Amobé Mévégué – éthique et rapport à la mort

Transcription de la vidéo

Le souci éthique qui semble vous accompagner dans votre action vous fait-il porter un regard particulier sur la mort ?

Éthique et mort sont des concepts qui pour moi sont totalement liés. Je me réfère à mon champ civilisationnel, même si je me sens appartenir vraiment à la planète. En Afrique, généralement on dit que les morts ne sont pas morts : ils sont dans l’eau qui coule, dans le vent qui bruit. Et je suis convaincu, au-delà de ce qu’une portion de l’humanité a exprimé dans le giron des religions, qu’il existe comme une espèce de disque dur intérieur qui me fait songer à l’idée que ce que nous vivons – ce n’est même pas l’allégorie de la caverne  – n’est pas simplement ce qui est. Et je ne parle pas là de réincarnation, etc.

D’abord je pense qu’il y a prééminence de l’esprit sur la matière. Je suis convaincu qu’il se passe des choses, que la carapace charnelle qui nous incarne n’est en fait qu’un voile. Mais j’ai du mal à imaginer que cette énergie qui nous anime – vous imaginez l’esprit : l’esprit, la conscience –, que ceci disparaisse en même temps que se consumeraient nos os, notre chair ; nous sommes faits de matière, de cellules, etc. Et donc pour résumer, je pense qu’effectivement, parce que je suis convaincu que nous sommes dans une dimension qui en côtoie une autre, que l’on n’imagine pas parce que nous ne sommes pas dotés nous les hommes, les humains, c’est vaniteux mais nous avons des intuitions comme les autres mammifères.

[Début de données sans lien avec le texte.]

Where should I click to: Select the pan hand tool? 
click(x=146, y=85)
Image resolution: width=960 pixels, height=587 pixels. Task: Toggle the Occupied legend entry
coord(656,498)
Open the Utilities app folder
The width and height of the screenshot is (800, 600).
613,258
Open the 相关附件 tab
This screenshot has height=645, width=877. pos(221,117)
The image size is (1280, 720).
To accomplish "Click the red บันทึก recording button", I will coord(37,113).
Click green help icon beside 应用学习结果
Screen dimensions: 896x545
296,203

Essayez de sonder depuis que vous êtes petits : dans vos vies, chaque fois que vous avez écouté une voix intérieure qui vous disait : « Attention, attention ! » –mais c’est d’une manière tellement palpable que ça peut faire peur – et que vous avez suivi cette voix intérieure et que vous  êtes confrontés à la vérité ; et bien vous pouvez, par projection au-delà de votre vie sur terre, vous imaginer que la même intuition que vous avez au cours de votre existence sur terre peut être en référence avec la vérité absolue. En d’autres termes peu châtiés, je suis convaincu – et c’est mon intuition depuis petit, c’est celle qui m’a guidé dans ma vie, celle qui m’a poussé à faire des choses, à considérer qu’en dehors de ce que je ne maîtrise pas, à savoir le temps qui m’est imparti sur cette terre –, je pense que je peux avoir une incidence, je peux avoir une influence sur le cours de mon existence et sur celle des autres, si vous avez cette conscience là.

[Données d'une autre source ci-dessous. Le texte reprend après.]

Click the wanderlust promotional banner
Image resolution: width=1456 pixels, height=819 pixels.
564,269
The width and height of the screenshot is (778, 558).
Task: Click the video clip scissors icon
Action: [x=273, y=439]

J’ai aussi appris quelque chose, c’est que le verbe est générateur d’action. C'est-à-dire que pour impulser une action, il faut d’abord bien sûr le penser, mais le dire. Si je décide tout de suite de me lever et de vous planter tout seul devant la caméra, il faut qu’il y ait d’abord eu cette impulsion-là. Et je suis convaincu, mais j’en ai la conviction intime, que cette intuition profonde – Paulo Coelho appelle cela la légende personnelle – de ceux qui doivent réaliser leur vie dans le cadre de ce qu’ils ont ressenti comme étant ce pour quoi ils étaient venus sur terre, se prolonge au-delà d’une dimension que mon cerveau n’arrive pas à décrypter pour vous, mortelles créatures que vous êtes, comme moi pour l’instant. Mais je suis persuadé que plus fort que la matière est l’esprit et qu’il y a une survivance de l’esprit. Je ne sais pas, peut être que les astrophysiciens pourront mesurer physiquement ce qui se passe au moment où le dernier souffle advient, ce qui se passe : qu’advient-il de cette force qui est l’esprit ? Où va-t-elle, cette énergie ? Où se consume-t-elle ? C’est ce qui me guide au quotidien. Et je pense tous les jours – ce n’est pas morbide – à ma propre mort et à celle des miens pour trouver la vitalité, pour engendrer des actions positives, afin justement que ce moment qui adviendra d’une manière inéluctable ne soit pas vain.